Work instructions: Extract each line of the data and write it out again exactly.

** Opening Material to process block **

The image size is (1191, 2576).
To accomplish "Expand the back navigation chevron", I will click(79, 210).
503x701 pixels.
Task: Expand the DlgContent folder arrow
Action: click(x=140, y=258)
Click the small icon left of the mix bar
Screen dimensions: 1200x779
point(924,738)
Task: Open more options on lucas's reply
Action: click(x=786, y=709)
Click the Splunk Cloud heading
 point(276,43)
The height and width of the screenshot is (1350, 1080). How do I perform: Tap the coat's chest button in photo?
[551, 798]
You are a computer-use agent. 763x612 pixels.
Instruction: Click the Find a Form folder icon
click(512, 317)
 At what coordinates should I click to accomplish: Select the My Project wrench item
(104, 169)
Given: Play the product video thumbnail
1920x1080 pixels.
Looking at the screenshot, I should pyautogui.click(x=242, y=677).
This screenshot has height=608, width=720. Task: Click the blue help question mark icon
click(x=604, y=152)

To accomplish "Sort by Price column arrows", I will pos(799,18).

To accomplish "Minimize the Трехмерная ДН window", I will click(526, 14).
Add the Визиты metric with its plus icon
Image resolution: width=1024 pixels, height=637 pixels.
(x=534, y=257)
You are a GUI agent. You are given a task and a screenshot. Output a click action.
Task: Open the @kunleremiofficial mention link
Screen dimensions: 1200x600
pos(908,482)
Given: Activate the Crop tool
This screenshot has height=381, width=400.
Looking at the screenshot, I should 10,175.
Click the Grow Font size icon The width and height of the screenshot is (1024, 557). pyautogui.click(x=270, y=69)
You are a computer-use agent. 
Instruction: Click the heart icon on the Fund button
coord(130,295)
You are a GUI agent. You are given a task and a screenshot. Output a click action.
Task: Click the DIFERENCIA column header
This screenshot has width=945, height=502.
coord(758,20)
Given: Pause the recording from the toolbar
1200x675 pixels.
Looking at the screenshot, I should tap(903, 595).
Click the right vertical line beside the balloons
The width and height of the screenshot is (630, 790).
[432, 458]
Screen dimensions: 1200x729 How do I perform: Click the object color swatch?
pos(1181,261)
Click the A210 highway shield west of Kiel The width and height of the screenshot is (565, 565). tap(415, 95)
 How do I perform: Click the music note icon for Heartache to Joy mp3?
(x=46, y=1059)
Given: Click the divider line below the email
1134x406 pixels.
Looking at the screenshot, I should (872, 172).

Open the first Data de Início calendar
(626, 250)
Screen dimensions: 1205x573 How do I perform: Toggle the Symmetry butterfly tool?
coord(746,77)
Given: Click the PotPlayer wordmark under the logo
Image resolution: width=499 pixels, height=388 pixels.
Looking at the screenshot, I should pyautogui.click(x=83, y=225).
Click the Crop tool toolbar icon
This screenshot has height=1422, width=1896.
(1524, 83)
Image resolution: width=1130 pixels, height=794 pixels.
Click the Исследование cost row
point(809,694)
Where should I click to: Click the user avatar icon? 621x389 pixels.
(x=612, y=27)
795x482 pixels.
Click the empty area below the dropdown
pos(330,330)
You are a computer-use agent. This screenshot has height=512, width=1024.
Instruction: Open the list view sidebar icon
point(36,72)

** Closing Material to process block **

Exercise result:
The image size is (1191, 2576).
To accomplish "Expand the back navigation chevron", I will click(79, 210).
503x701 pixels.
Task: Expand the DlgContent folder arrow
Action: click(x=140, y=258)
Click the small icon left of the mix bar
Screen dimensions: 1200x779
point(924,738)
Task: Open more options on lucas's reply
Action: click(x=786, y=709)
Click the Splunk Cloud heading
 point(276,43)
The height and width of the screenshot is (1350, 1080). How do I perform: Tap the coat's chest button in photo?
[551, 798]
You are a computer-use agent. 763x612 pixels.
Instruction: Click the Find a Form folder icon
click(512, 317)
 At what coordinates should I click to accomplish: Select the My Project wrench item
(104, 169)
Given: Play the product video thumbnail
1920x1080 pixels.
Looking at the screenshot, I should pyautogui.click(x=242, y=677).
This screenshot has height=608, width=720. Task: Click the blue help question mark icon
click(x=604, y=152)

To accomplish "Sort by Price column arrows", I will pos(799,18).

To accomplish "Minimize the Трехмерная ДН window", I will click(526, 14).
Add the Визиты metric with its plus icon
Image resolution: width=1024 pixels, height=637 pixels.
(x=534, y=257)
You are a GUI agent. You are given a task and a screenshot. Output a click action.
Task: Open the @kunleremiofficial mention link
Screen dimensions: 1200x600
pos(908,482)
Given: Activate the Crop tool
This screenshot has height=381, width=400.
Looking at the screenshot, I should 10,175.
Click the Grow Font size icon The width and height of the screenshot is (1024, 557). pyautogui.click(x=270, y=69)
You are a computer-use agent. 
Instruction: Click the heart icon on the Fund button
coord(130,295)
You are a GUI agent. You are given a task and a screenshot. Output a click action.
Task: Click the DIFERENCIA column header
This screenshot has width=945, height=502.
coord(758,20)
Given: Pause the recording from the toolbar
1200x675 pixels.
Looking at the screenshot, I should tap(903, 595).
Click the right vertical line beside the balloons
The width and height of the screenshot is (630, 790).
[432, 458]
Screen dimensions: 1200x729 How do I perform: Click the object color swatch?
pos(1181,261)
Click the A210 highway shield west of Kiel The width and height of the screenshot is (565, 565). tap(415, 95)
 How do I perform: Click the music note icon for Heartache to Joy mp3?
(x=46, y=1059)
Given: Click the divider line below the email
1134x406 pixels.
Looking at the screenshot, I should (872, 172).

Open the first Data de Início calendar
(626, 250)
Screen dimensions: 1205x573 How do I perform: Toggle the Symmetry butterfly tool?
coord(746,77)
Given: Click the PotPlayer wordmark under the logo
Image resolution: width=499 pixels, height=388 pixels.
Looking at the screenshot, I should pyautogui.click(x=83, y=225).
Click the Crop tool toolbar icon
This screenshot has height=1422, width=1896.
(1524, 83)
Image resolution: width=1130 pixels, height=794 pixels.
Click the Исследование cost row
point(809,694)
Where should I click to: Click the user avatar icon? 621x389 pixels.
(x=612, y=27)
795x482 pixels.
Click the empty area below the dropdown
pos(330,330)
You are a computer-use agent. This screenshot has height=512, width=1024.
Instruction: Open the list view sidebar icon
point(36,72)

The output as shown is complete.